Driver Amat Ballard told me that this is a great gig for him, with friendly passengers and a route that avoids heavy traffic most of the way. So far, his passengers have been mostly tourists, plus a few locals getting to work
Along the National Mall Route
The National Mall route has 15 stops, and you can get on or off at any of them. The buses run at roughly 10-minute intervals and riding the whole route takes about an hour and 20 minutes.
The new route is especially useful for getting us to the sites farthest from the Metro, like the Jefferson, FDR and MLK, no matter our physical capabilities or level of endurance.
So let’s get right to the gorgeous plants and gardens you can see along the route. They’re listed by stop number and name.
 

And remember, you lucky Washingtonians, they’re all free to visit.

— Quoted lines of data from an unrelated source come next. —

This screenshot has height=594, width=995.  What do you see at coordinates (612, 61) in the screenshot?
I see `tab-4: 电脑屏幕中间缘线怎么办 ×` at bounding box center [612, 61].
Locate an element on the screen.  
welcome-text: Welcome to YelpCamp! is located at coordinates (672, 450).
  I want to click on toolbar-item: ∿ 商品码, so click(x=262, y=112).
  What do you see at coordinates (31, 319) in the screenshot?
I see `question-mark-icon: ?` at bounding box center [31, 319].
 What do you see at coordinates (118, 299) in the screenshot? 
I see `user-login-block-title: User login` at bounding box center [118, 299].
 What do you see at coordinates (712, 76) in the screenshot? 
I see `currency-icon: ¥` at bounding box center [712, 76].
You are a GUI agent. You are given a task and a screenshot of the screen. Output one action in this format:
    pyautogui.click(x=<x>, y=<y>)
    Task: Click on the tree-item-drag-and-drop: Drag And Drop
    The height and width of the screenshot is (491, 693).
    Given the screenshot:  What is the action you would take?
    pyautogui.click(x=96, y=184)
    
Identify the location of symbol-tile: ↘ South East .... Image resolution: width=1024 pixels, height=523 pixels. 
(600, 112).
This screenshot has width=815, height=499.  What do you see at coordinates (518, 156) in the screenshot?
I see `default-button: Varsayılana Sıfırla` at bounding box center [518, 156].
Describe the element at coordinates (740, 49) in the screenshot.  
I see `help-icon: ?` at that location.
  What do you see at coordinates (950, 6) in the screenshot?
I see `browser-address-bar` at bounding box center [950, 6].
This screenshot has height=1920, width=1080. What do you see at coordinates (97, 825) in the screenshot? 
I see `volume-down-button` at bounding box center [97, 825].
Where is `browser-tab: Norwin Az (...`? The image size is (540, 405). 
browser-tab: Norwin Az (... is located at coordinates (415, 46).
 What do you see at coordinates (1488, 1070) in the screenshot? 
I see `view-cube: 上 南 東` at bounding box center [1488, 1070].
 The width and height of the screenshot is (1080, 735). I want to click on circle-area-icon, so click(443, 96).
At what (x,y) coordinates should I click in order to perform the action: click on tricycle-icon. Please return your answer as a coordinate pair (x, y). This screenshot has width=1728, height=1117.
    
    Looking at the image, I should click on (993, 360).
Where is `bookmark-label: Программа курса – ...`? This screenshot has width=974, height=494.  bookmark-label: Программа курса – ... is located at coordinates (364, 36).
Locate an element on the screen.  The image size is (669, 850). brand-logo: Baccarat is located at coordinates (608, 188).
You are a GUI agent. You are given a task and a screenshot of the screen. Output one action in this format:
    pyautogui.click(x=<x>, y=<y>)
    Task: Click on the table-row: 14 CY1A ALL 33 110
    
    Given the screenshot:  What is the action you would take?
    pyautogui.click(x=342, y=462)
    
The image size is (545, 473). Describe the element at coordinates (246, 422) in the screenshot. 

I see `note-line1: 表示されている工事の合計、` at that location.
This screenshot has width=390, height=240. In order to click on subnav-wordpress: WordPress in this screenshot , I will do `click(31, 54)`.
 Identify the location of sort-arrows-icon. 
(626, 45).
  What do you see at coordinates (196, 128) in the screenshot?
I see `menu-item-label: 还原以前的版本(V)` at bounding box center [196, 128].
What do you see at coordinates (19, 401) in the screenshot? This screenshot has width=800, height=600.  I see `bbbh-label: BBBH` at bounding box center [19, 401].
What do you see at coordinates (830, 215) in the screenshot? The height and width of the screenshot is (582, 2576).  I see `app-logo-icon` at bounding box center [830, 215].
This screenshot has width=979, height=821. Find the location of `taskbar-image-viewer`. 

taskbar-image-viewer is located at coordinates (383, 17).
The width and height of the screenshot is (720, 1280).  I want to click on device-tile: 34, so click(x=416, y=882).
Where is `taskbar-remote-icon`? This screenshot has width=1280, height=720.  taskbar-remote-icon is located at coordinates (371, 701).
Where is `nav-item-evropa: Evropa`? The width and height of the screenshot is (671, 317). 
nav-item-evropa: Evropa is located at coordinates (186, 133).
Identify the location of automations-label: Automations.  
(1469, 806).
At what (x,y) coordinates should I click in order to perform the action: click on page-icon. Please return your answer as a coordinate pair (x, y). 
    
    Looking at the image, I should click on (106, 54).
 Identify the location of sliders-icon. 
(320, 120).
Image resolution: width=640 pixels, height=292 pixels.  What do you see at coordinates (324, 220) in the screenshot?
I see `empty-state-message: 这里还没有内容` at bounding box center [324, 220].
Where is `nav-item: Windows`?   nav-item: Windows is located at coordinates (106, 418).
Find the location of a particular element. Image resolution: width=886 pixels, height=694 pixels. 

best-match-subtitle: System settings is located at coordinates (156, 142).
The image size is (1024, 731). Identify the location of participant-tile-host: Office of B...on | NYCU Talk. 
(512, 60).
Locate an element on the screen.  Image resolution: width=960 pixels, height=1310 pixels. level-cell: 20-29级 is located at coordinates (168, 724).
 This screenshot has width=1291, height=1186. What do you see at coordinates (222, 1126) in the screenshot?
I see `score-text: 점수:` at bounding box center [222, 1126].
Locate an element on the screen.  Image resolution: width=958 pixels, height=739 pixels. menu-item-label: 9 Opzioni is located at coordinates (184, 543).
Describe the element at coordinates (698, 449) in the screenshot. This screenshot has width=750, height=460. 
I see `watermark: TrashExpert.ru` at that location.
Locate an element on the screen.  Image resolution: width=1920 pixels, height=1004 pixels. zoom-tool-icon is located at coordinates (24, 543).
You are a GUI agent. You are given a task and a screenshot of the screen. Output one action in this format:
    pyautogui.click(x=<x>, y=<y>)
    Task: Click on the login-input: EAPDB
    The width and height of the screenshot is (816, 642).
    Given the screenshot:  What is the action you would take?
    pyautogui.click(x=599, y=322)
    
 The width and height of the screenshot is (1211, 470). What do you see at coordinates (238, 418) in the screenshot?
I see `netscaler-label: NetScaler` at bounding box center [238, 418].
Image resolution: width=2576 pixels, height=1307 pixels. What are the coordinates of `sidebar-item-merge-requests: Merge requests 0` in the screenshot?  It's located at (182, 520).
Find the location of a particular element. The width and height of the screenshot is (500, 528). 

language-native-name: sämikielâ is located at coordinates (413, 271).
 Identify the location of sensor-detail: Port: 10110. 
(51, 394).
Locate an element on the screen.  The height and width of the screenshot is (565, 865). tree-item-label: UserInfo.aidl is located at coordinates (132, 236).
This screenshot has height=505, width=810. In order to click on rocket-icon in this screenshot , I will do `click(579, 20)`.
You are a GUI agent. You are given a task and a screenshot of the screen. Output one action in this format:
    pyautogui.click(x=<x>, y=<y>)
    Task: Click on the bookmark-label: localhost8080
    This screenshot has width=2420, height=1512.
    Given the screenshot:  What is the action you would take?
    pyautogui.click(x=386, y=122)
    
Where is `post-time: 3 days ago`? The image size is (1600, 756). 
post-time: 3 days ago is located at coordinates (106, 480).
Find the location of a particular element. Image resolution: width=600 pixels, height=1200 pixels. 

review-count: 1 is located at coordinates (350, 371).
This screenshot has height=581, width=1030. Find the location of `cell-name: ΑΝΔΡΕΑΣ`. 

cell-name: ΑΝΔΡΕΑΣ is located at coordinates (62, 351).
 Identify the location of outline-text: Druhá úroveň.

3. National Gallery of Art Sculpture Garden

This sculpture garden combines art, plants and a fountain for cooling off now and skating on in the winter. In the summer there are free Jazz in the Garden concerts on Friday nights. Very popular.
 The Smithsonian’s Butterfly Habitat Garden runs along 9th Street between Constitution and the Mall. It’s a complex and stunning garden for all pollinators, not just butterflies, and succeeds in a very tough spot.

4. National Museum of American History / National Museum of Natural History
Here you can visit the Victory Garden at the Museum of American History, and beautiful tropical plantings along the Constitution Avenue side of the museums.

6. Holocaust Memorial Museum / Bureau of Engraving and Printing
Between these two attractions and the Tidal Basin is a “Tulip Museum” in the spring and beds of drought-tolerant perennials in the summer.

8. Martin Luther King Memorial / Franklin Delano Roosevelt Memorial
The MLK Memorial opened in 2011, so its trees and smaller plants are still filling out but already, its cherry blossom show is impressive.
Just next door is the FDR Memorial, a favorite of local gardeners. Designed by the world renown landscape architect Lawrence Halprin, it’s a series of water-filled garden rooms.

9. Lincoln Memorial / Korean War Veterans Memorial
The Korean and nearby Vietnam Veterans Memorial memorials are great examples of the new landscape-style memorials that are winning design competitions and converts to a new style.

11. World War II Memorial / Constitution Gardens
Coming in a few years – a totally new Constitution Gardens designed by landscape “starchitect” Peter Walker. It’ll include new attractions like dining and entertainment, and I can hardly wait.

13. Smithsonian Visitors Center
There are terrific Smithsonian Gardens at this stop, including the entrance gardens at the Castle and Freer, a rose garden near the Castle, and the serpentine Ripley Garden just east of the Castle – another big favorite among local gardeners.
Across the street from the Smithsonian Metro entrance is a vegetable garden, one of the USDA’s many People’s Gardens. Next door to it is the USDA’s Farmer’s Market, open Fridays May-October.

14. National Air and Space Museum / Hirshhorn Museum and Sculpture Garden
Gardens on the Mall side of the Air and Space Museums are appreciated for their flowering cherry and magnolia trees in the spring and the stunning bark of their river birches in the winter. 
The Hirshhorn’s Sculpture Garden includes this very cool “Lunar Bird” by Jean Miro in a bed of grasses.

15. United States Capitol / National Museum of the American Indian

The Native Landscape at the American Indian Museum is carefully curated and cared for, and just fascinating.
Leave lots of time to see the U.S. Botanic Garden, at the foot of the Capitol. Its acres of outdoor and indoor gardens have made it the second-most visited botanic garden in the U.S.
Finally, the Disabled Veterans for Life Memorial just opened in November of 2014 and immediately drew raves. It’s beautiful and moving.